Englor said:
The variants of the direct resources;
hammers
commerce/gold
food
Resource abstraction is somewhat of a pet peeve of mine. How is it you can build STONE pyramids faster by chopping a WOOD forest? It makes no sense to me. I say you can't work on a stone resource at all unless you have stone, but then, stone should be more widely available than one tile per continent. Same with a lot of other buildings: most should require wood, not that you need to chop a forest down to make them, but a forest has to BE there, somewhere in the fat cross, to make wood buildings. For marble buildings, you need marble. No marble, no building. For more modern buildings you just need concrete which is a generic enough resource that nothing special should be required in the game.
I also like the direction Civ's gone in when requiring certain resources for certain units, say, iron for swordsmen, but I think even that can be improved upon by splitting out the production of arms FOR units, from the manpower levees to fill the units, and the time required to train them.

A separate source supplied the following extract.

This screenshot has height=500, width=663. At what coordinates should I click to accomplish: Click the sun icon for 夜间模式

For example, your city should be able to produce, say, a unit's worth of swords, shields, etc., fairly quickly, and have them in stock somewhere. But to man the unit should be a hit on the population similar to slave-whipping, regardless of what government civic you're in. Just because you have seven iron tiles in your fat cross doesn't mean your size 7 city can blast out unlimited numbers of swordsmen!!! It takes, not just the iron for the swords, but also the people wielding them, which in history has often been the most tricky consideration to plan for.

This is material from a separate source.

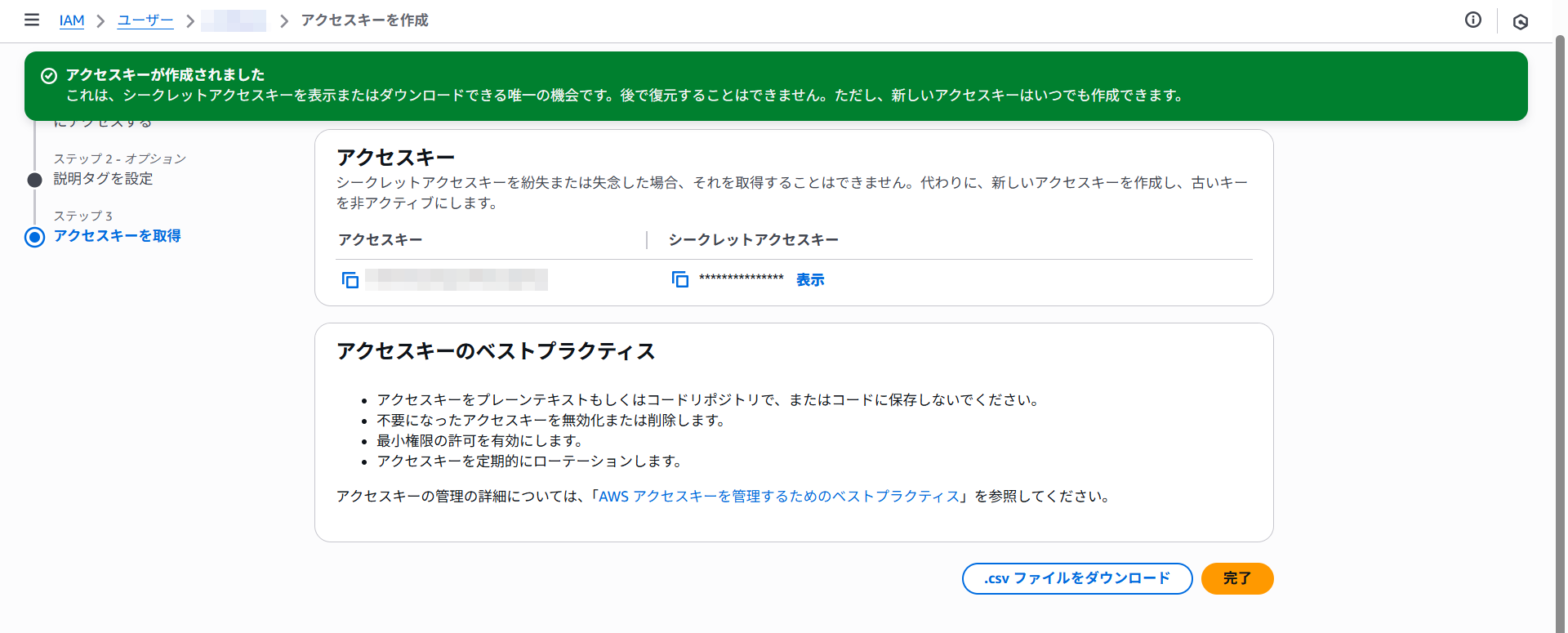
Task: Copy the access key with its copy icon
Action: point(350,280)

Most countries will have the iron, etc., required for arming an army, but not all countries will have the population needed to MAN a large army. It's this population depletion that often crippled countries, in historic conflicts, or fed into their ability to expand militarily: in the U.S., for example, high population allowed the American cavalry to constantly refill with new recruits, due to agriculture supporting that high population, while the hunter-gatherer or low-tech farming of the native tribes didn't support that level of population, so while each side had rifles at a certain point, the Americans had more people pointing the rifles, and won by numbers.
That's another point to consider: acquisition of weapons by means other than discovering its tech. If a high-tech unit gets defeated (see "spear defeats a tank" hehe), not all of its weaponry will be unusable, and that's often how weapons got acquired in historic conflicts: by capture rather than manufacture.
Bottom line, weapons should be a game entity separate from units, built in city production, retained in a city armory, assigned to soldiers recruited into units (trained or untrained by the barracks--require time if trained, or require no time if untrained), and quantities of these weapons get acquired by the enemy if a unit loses in combat.
This would allow for some interesting strategies: if you produce a lot of weapons and warehouse them, your people can be productive on working tiles in the fat cross, but if there's an invasion, you could call up a levee of untrained militia to augment the "professional" units for which there was a training time investment and a maintenance cost paid, turn by turn. High population cities can field large numbers of this augmentee type of unit, while low population cities are unable to--so here we'd have an incentive to build up city size beyond just "how many tiles can they work". And after a militia disbands, they go back to the city to work tiles (if they survived the combat--which brings up another thing, "healing" a unit isn't as realistic as it would be to "reinforce" a unit with new recruits, from a city capable of training the new members of the unit lost through combat. You can't do that at all in foreign terrain! Nor in a newly-captured city!)